Ayant connu l’exotisme et ses inconforts, la peur et les privations de toutes sortes, je me croyais amplement préparée au style de vie primitif associé à des rénovations domiciliaires, surtout dans un chalet d’été que je fréquentais depuis 30 ans. L’absence de toilette, de cuisinière et de frigo n’allait pas m’empêcher de vivre ! Mais la coupure complète dans l’approvisionnement d’eau me surprit : j’avais les ongles cernés, la bouche épaisse, le corps rendu poisseux par la chaleur estivale.

Le travail à l’ordi me permettrait d’oublier… Hum, dans la pièce voisine, séparée par une mince cloison, hurlaient la musique pop, les jurons et les invectives des travailleurs, sans compter le vrombissement périodique de la perceuse. Qu’à cela ne tienne, je m’installerais sur la véranda grillagée.

Dehors, la scie électrique m’avait précédée et se lamentait copieusement. La vue du paysage, qui en d’autres temps me charmait, était bloquée par un camion, une remorque et un monceau de débris. Non loin, trônait une volumineuse bâche bleue où mes meubles avaient cherché refuge.

Je m’avouai vaincue,  j’allais quitter les lieux.

La « poche de soeur »

J’ai commencé ma carrière scolaire engoncée dans une épaisse serge noire. Corsage à plis fins, rabat blanc au cou, jupe ample, bas opaques et souliers assortis : tenue réjouissante pour mes six ans! Pour les grandes occasions (la fête du curé, celle de la provinciale, le concert annuel, la remise des prix), je retrouvais la robe de même style mais confectionnée dans un fin tissu blanc. Pour la « callisthénie » (nom utilisé par les religieuses pour désigner la gymnastique), j’enfilais la blouse de coton (style matelot) sur une jupe bleu foncé. Cet ensemble, plus léger, était autorisé lors des grandes chaleurs de juin.

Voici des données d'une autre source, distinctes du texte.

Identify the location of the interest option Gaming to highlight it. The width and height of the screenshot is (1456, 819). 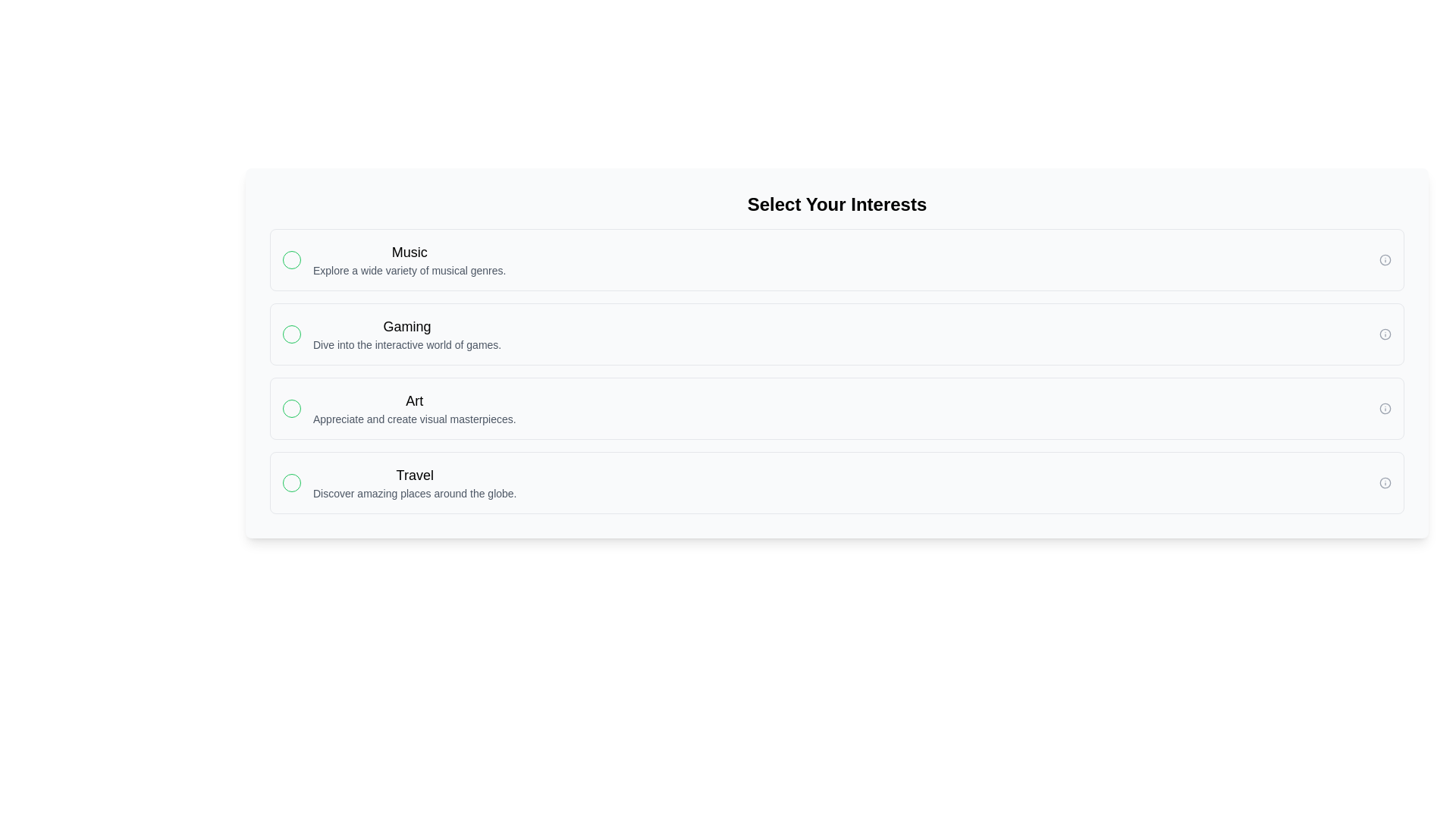
(836, 333).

Au fil des ans, les essayages de ces chefs d’œuvre de la mode « Sœurs des Saints Noms de Jésus et de Marie » avaient lieu au couvent dans un des grands parloirs. Dans ce lieu solennel se prenait la grande décision : rallonger le corsage et la jupe ou changer le vêtement. Je grandissais!

La jupe de chacune de ces tenues comportait une fente du côté droit. Ma main s’y glissait et pénétrait dans un petit compartiment de coton : la « poche de sœur ». Cousue sur une ceinture ajustée par un bouton, elle était portée sous l’uniforme. Elle recelait l’essentiel : quelques sous pour la collation, un grand mouchoir et, surtout, le nécessaire chapelet.

Cet accessoire fut mien pendant sept longues années.

Je continuai mon parcours au sein de cette congrégation et connu deux changements vestimentaires. Le bleu marine devint de rigueur pour les élèves, mais les sœurs restèrent endeuillées!